The most important game changing behavior for longevity is simply believing that it's possible and changing your mindset right now. If your picture of being 90 involves wheelchairs, walkers, retirement homes, not remembering your own name that's probably where you're going to end up. If your vision for being 90 or 100 involves being an elder member of society, giving back to the next generation, seeing your grandkids, and showing up all the way, then it can happen.
Garnett: You are clearly a type A person who is obsessed with being the best at all aspects of life. Why is this, and what do you say to people who are type B or just not that interested in being the best they can be?
Asprey: I'm not obsessed with being the best in all aspects of life, but I believe that life is precious. You only have so much time that you're here. And if what you're doing matters, then wouldn't you want to show up all the way? Wouldn't you want to do the stuff that matters the most, especially when what matters is fun? When you're doing what you're supposed to be doing to make the world a better place, it feels good. If you're doing something that's important, and you do it with excellence and see the impact, that is one of the most rewarding things there is to being human. The pleasure and joy that comes from this kind of fulfillment is really important.
Garnett: What was the best part about writing this book? What was the most challenging?
Asprey: The hardest part of writing the book was that it was based on almost 8,000 hours of total work. We're talking about almost 500 podcast interviews - with hours of prep-work involved for each interview - then going through all the transcripts, re-interviewing some of the people and then doing the statistical analysis of their answers. And after all of this work, I needed to brainstorm and land on a through line. Doing all of this work while being a CEO, a dad, and a podcaster wasn't easy.
The best part about this whole process was being able to structure what I've learned from all of these masters. For me, there are two ways to learn things: one is to teach a class on it and the other is to write a book about it. So, by forcing myself to do this work, I reaped the benefits.
Garnett: Which practices besides gratitude, which you talk about practicing with your kids, do you think are essential for parents or for young children.
Asprey: I have two kids, 9 and 11, and being a conscious parent is a huge amount of work. High performance parenting is when you're able to be present for your kids. Even when you're tired, even when you've worked a lot, even when you're sick, you need to be able to take a deep breath and still respond the right way.
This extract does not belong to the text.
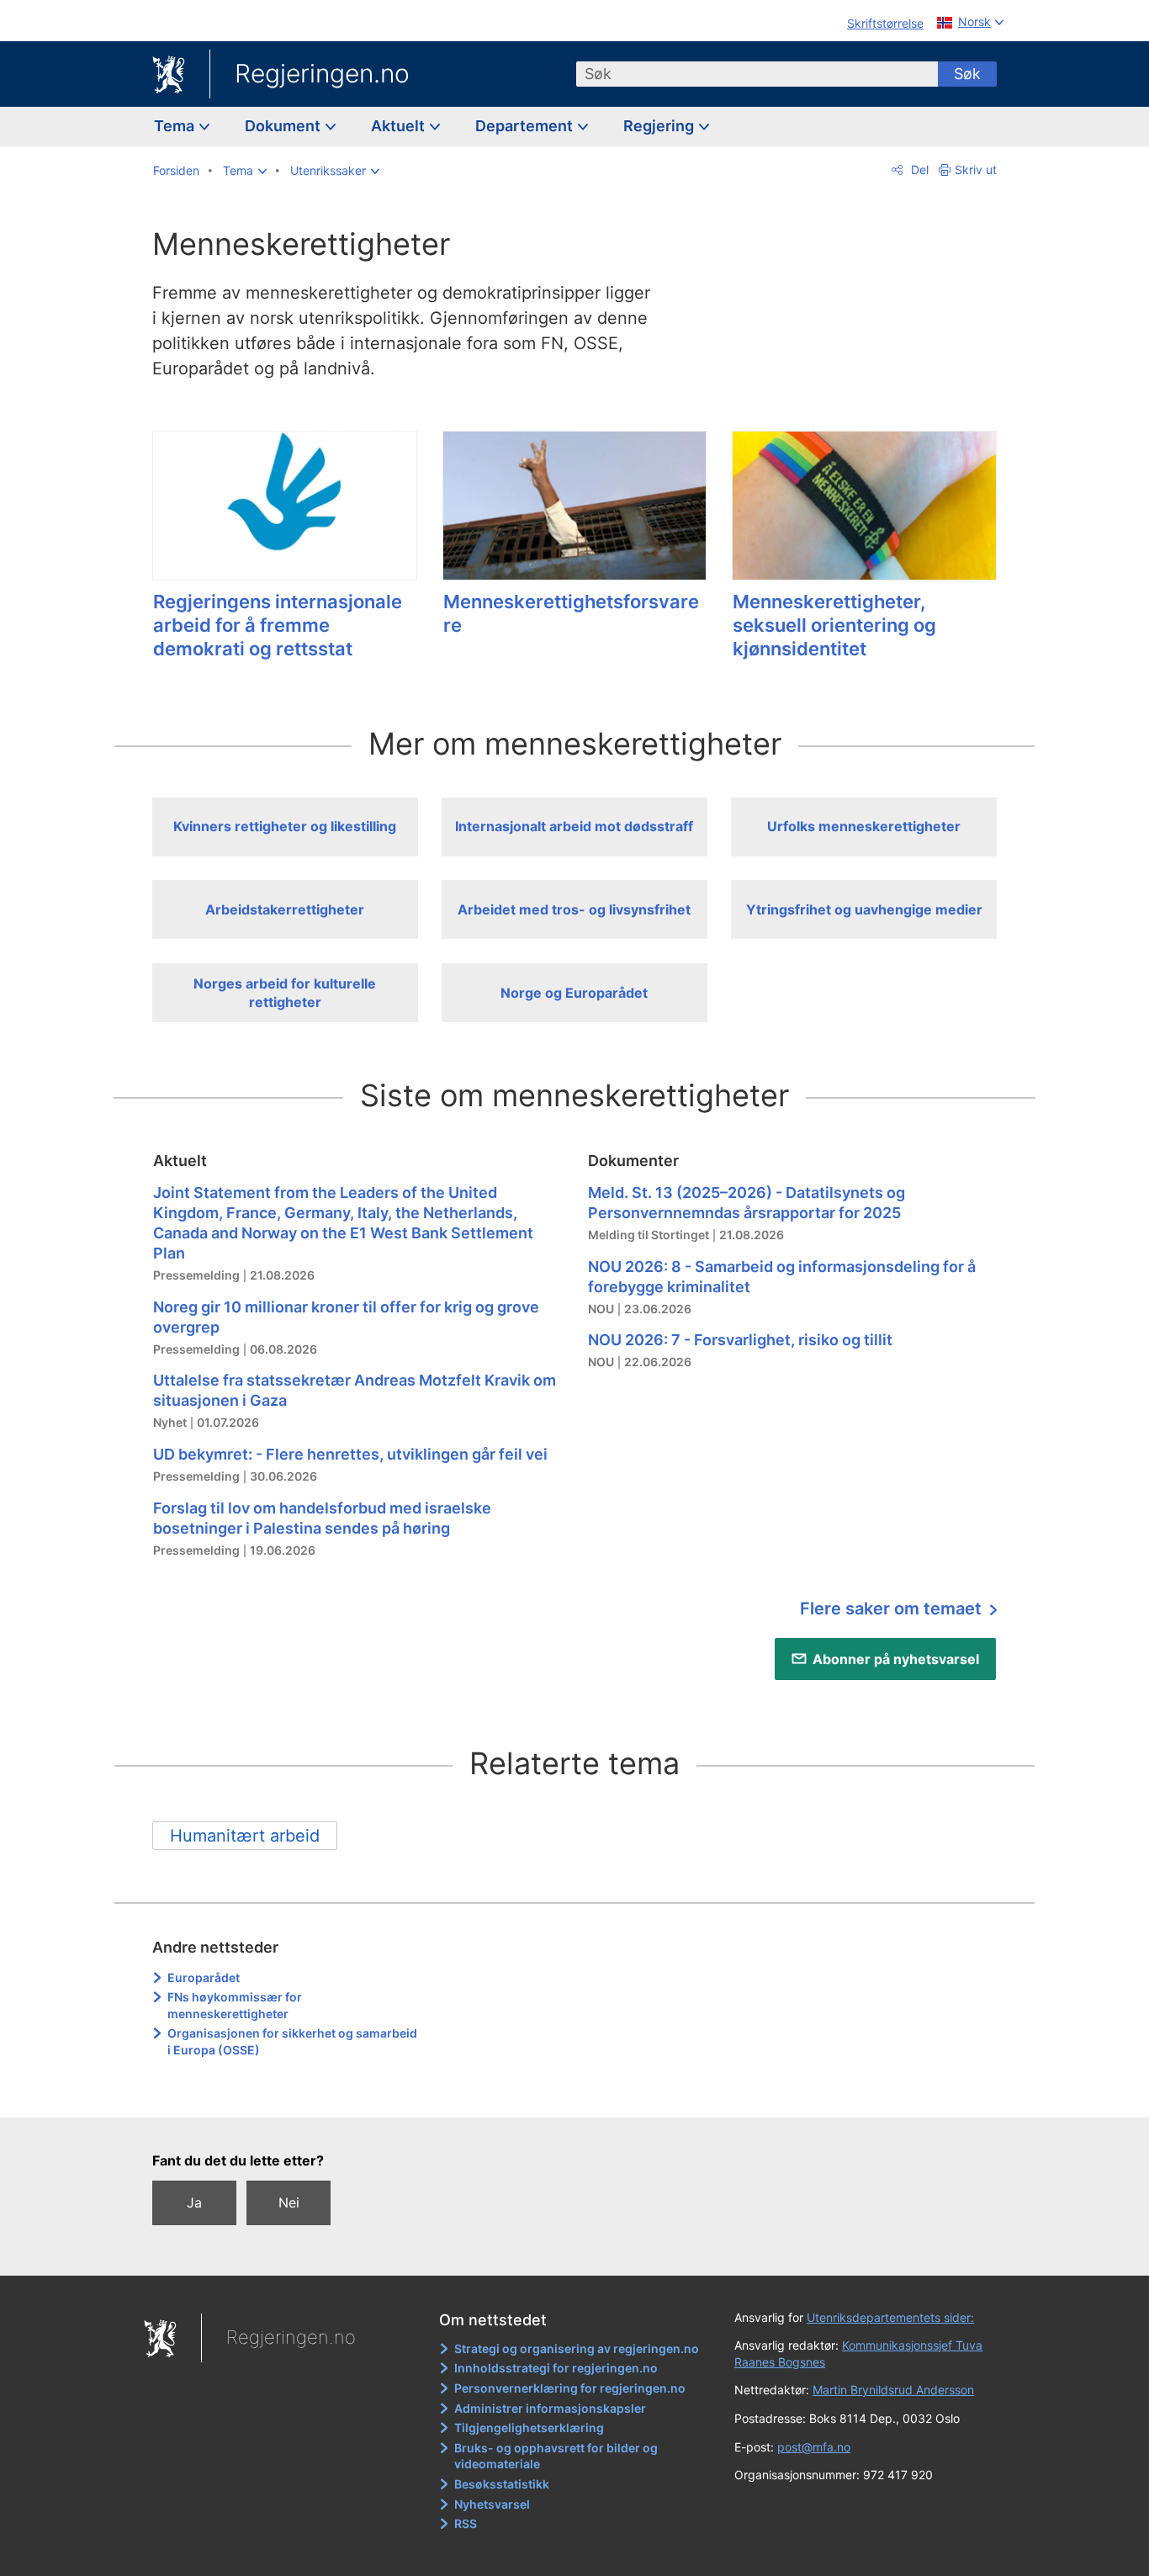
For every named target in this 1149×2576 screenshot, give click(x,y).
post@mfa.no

Which is why almost everything in Game Changers applies to being a better parent.
Garnett: What's next? I am sure your readers would love to know.
Asprey: The next book is all about what we can do to live to at least 180 and live as a productive, powerful, happy, healthy person. I'm also putting together the science and data that no one talks about that you can use to increase the amount of time you're going to live as a healthy human being. The intriguing part of that book is that if you do even just a few of the things listed, you're likely to have a higher quality of life no matter what. And if I'm right, and I think I am, you're probably going to get more years. But in the worst case, you'll simply have better years instead of more years.